Teach For America is an organization full of people who, in the overwhelming majority, think critically about what they do and take absolutely every opportunity to make themselves better at it. While having great people doesn’t necessarily mean there are always great outcomes, it does mean there’s explosive potential. My overwhelming reaction to Induction and Institute was awe—of the great people and their honesty and feedback, of the fact that things get done, of the evidence of so much great thinking—and I’m remembering that now.
A direct analogy can be made between TFA as an organization and TFA teachers, I think. As teachers trained after five weeks, we might not always know the best methods or always end up doing the best thing for kids—but people love our passion, and most schools would benefit more from a “go-getter,” enthusiastic, optimistic but clueless first-year teacher than a better-trained but not as passionate one. You can do more with the first teacher, because the weaknesses are much easier to address. The same goes for TFA. The effects of some of the ways we operate might not always come out the way we intend them to, and we might not fully understand some of the ill effects of what we do or don’t do, but I would much rather have an organization full of self-reflective, open, responsive people that may be a little off-track than an organization conceived in pure rightness that is staffed by insecure or self-preserving people.
Combine that with the radical organization-wide focus on outcomes for kids (what? Educators? Focus on kids?
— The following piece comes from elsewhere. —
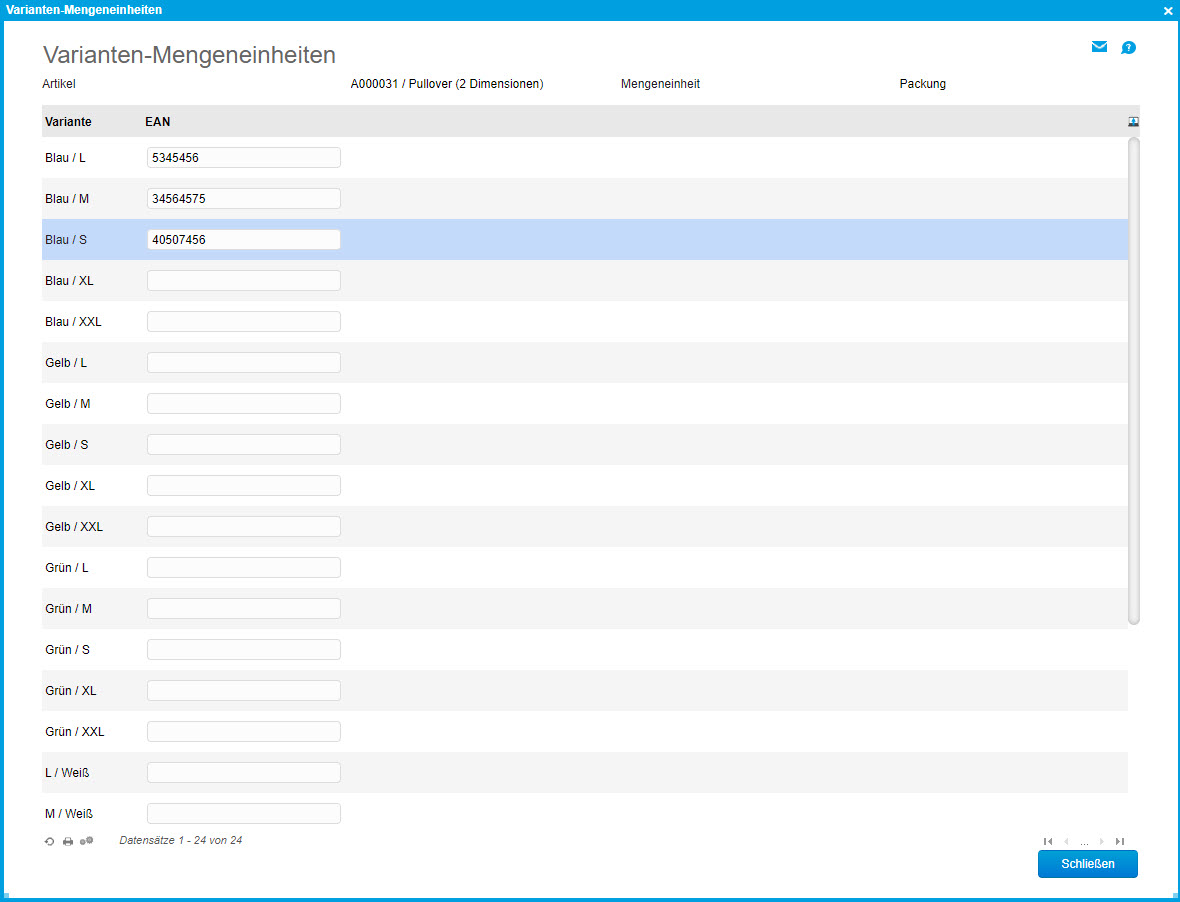This screenshot has height=902, width=1180.
Task: Jump to first page of records
Action: 1048,842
No way.), and you have a lithe organization that is quick to respond when we realize we’re doing something that doesn’t get us closer to One Day.
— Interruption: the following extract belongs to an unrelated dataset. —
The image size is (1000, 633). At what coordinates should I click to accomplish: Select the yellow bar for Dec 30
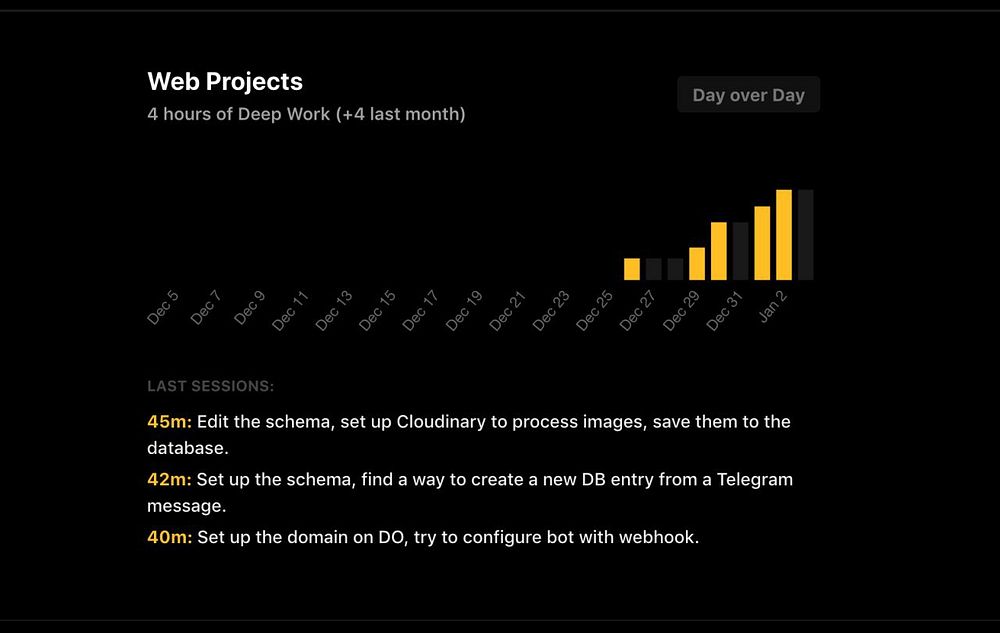[719, 251]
I remember writing a post during Institute about “not being disillusioned yet” about the motives and effectiveness of the people in TFA. I knew at some point, I was going to get that familiar frustrating feeling that comes from red tape and politics and “WHY are we doing this again?” But honestly, though I’ve definitely had some moments of that, my experience continues to tell me that with TFA, that familiar frustrating feeling might just be an illusion and a result of my own inability to confront the frustrations I have head-on, with the people directly responsible for them.